Water cycle


Content – Other fuels


 The water cycle describes the continuous movement of water on, above and below the surface of the Earth.

The total mass of water on Earth and in the atmosphere taking part in the water cycle remains fairly constant over time but the partitioning of the water into the major reservoirs of ice, fresh water, saline water and atmospheric water is variable depending on a wide range of climatic variables.

During the water cycle water moves from one reservoir to another and through different phases, by the physical processes of evaporation, condensation, precipitation, infiltration, runoff, and subsurface flow.

The water cycle involves exchange of energy and change in temperature when water transforms from one phase to another.
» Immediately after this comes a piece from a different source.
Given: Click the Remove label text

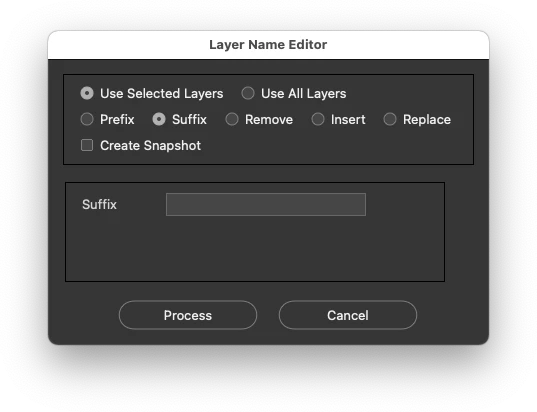Looking at the screenshot, I should (x=269, y=120).
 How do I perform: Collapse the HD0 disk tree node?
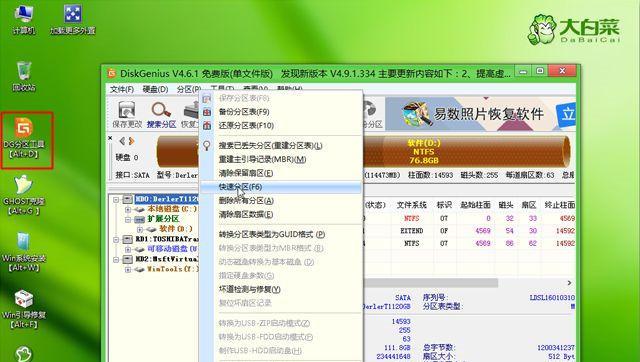[x=116, y=199]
Also water is purified such that fresh water is provided through evaporation.

The water cycle is driven by heat energy from the sun.

Most water falls back from the atmosphere into the oceans or onto land as rain, where the water flows over the ground as surface runoff.

Main processes of the water cycle.

Precipitation – Condensed water vapor that falls to the surface as rain, snow, hail and sleet.

About 505,000 km3 of water falls as precipitation each year, 398,000 km3 of it over the oceans. The rain on land contains 107,000 km3 of water per year and a snowing about 1,000 km3.

Canopy interception – Precipitation that falls onto plants and evaporates back to the atmosphere rather than falling to the ground.

Snowmelt – Runoff produced by melting snow and ice.

Runoff – The ways water moves across land. This includes both surface runoff and channel runoff.

As it flows, the water may seep into the ground, evaporate into the air, become stored in lakes or reservoirs, or be extracted for agricultural or other human uses.

Infiltration – The flow of water from the surface into the ground.

Once infiltrated, the water becomes soil moisture or groundwater.

Subsurface flow – The flow of water underground,

Subsurface water may return to the surface or eventually seep into the oceans.

Evaporation – The transformation of water from liquid to gas phases as it moves from the ground or bodies of water into the atmosphere.

The source of energy for evaporation is primarily solar radiation.

Total annual evapotranspiration s estimated to approximately 505,000 km3 of water, 434,000 km3 of which evaporates from the oceans.

Sublimation – The state change directly from snow or ice to water vapor.

Deposition – The state change of water vapor directly to ice.

Advection – The movement of water, ice or snow through the atmosphere..

Condensation – The state change of water vapor to liquid water droplets in the air, creating clouds and fog.

Transpiration – The release of water vapor from plants and soil into the air.